HTTP Basics for REST-Based App Development
Go inside the protocol that's the backbone for today's modern, cloud-based applications.
While typing in a URL and pressing Enter inside a browser is effortless, there's a lot more going on behind the scenes. In this article, I'll review some of the basics of HTTP and show how they're being used in today's modern, REST-based applications.
Tools of the Trade
Examining the raw HTTP traffic that goes back and forth between a client and server is actually quite easy these days. Many modern browsers allow you to view all of the network traffic they transmit and receive. I wrote an article earlier this year on using Chrome's developer tools to examine network traffic (using the "Network" panel). If you're running outside the browser, you may want to consider Fiddler2. It's a standalone Windows Forms application that can monitor and display traffic from any running application, as shown in Figure 1.
There are two main HTTP protocols: Version 1.0 and Version 1.1. I could spend an entire article going over the differences between the two. For brevity's sake, the key takeaway is that HTTP 1.1 was designed to be backward-compatible with 1.0. The 1.1 specification took the (never formally specified) 1.0 protocol and added some enhancements and clarifications. For this article, I'll be describing the 1.1 protocol, as many REST-based services require the 1.1 protocol.
HTTP is a very simple protocol -- by design. A simpler protocol is easy to implement and, therefore, easier to adopt. Obviously, this simplicity has paid off: HTTP is used by millions of applications every day, most of those Web browsers (on both regular and mobile devices).
Every HTTP message is single request and a single response. That's it. No complicated sequences or any special handshaking. A client opens a connection (by default, on port 80) and sends a request to the server. The server processes the request and sends back a response. The connection is closed. This is done for every message. Obviously, with a connection being opened and closed each time, HTTP is a stateless protocol. Any state information to be shared between client and server must be retransmitted on each request. By being stateless, subsequent HTTP requests don't need to go to the same server as the first request (this makes a load balancer's job much easier).

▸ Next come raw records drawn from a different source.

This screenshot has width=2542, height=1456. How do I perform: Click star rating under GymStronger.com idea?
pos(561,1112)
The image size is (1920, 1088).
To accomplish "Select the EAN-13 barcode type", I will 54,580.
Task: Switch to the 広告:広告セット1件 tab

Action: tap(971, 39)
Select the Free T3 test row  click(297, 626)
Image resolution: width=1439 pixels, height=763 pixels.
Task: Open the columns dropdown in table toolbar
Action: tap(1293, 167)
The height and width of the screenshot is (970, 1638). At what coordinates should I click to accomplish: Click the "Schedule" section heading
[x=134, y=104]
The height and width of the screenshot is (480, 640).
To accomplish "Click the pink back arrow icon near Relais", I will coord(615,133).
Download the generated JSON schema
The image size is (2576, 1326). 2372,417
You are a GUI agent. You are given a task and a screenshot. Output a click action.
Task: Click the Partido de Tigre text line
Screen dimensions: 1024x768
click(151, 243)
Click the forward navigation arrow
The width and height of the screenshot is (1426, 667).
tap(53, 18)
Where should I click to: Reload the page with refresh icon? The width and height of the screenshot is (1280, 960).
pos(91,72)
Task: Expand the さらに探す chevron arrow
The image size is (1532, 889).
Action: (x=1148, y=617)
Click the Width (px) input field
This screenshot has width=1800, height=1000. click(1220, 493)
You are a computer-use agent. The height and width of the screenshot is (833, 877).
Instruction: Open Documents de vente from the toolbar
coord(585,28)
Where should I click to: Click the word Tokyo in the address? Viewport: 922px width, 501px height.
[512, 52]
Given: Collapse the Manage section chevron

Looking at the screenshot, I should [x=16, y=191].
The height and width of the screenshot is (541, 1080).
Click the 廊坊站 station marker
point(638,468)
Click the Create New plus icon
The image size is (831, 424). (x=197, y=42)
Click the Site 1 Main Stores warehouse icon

If you've ever done any Web forms development and seen the giant hidden field called "__VIEWSTATE," that's an example of state transmission. The state of every control on a Web forms page is passed back and forth. This allows the server to "rehydrate" the state of the Web form, act on the request and send back a complete "state" of the new Web form. This response is then processed by the browser by rendering an updated page.
The first part of an HTTP message, the request, consists of three parts:
- The Uniform Resource Identifier (URI) : Identifies the resource the client wants to act on.
- The Method: Indicates what is to be done to the URI (explained in more detail below).
- Headers: Additional meta-data information about the request.
The most common methods you'll see are GET and POST (these two, along with "HEAD," were part of the original 1.0 protocol). Here's a basic description of the more common methods:
- GET: This is a request to return a particular resource to the client. This can be anything from an HTML document to a .ZIP file. From a protocol standpoint, HTTP doesn't care what is being returned.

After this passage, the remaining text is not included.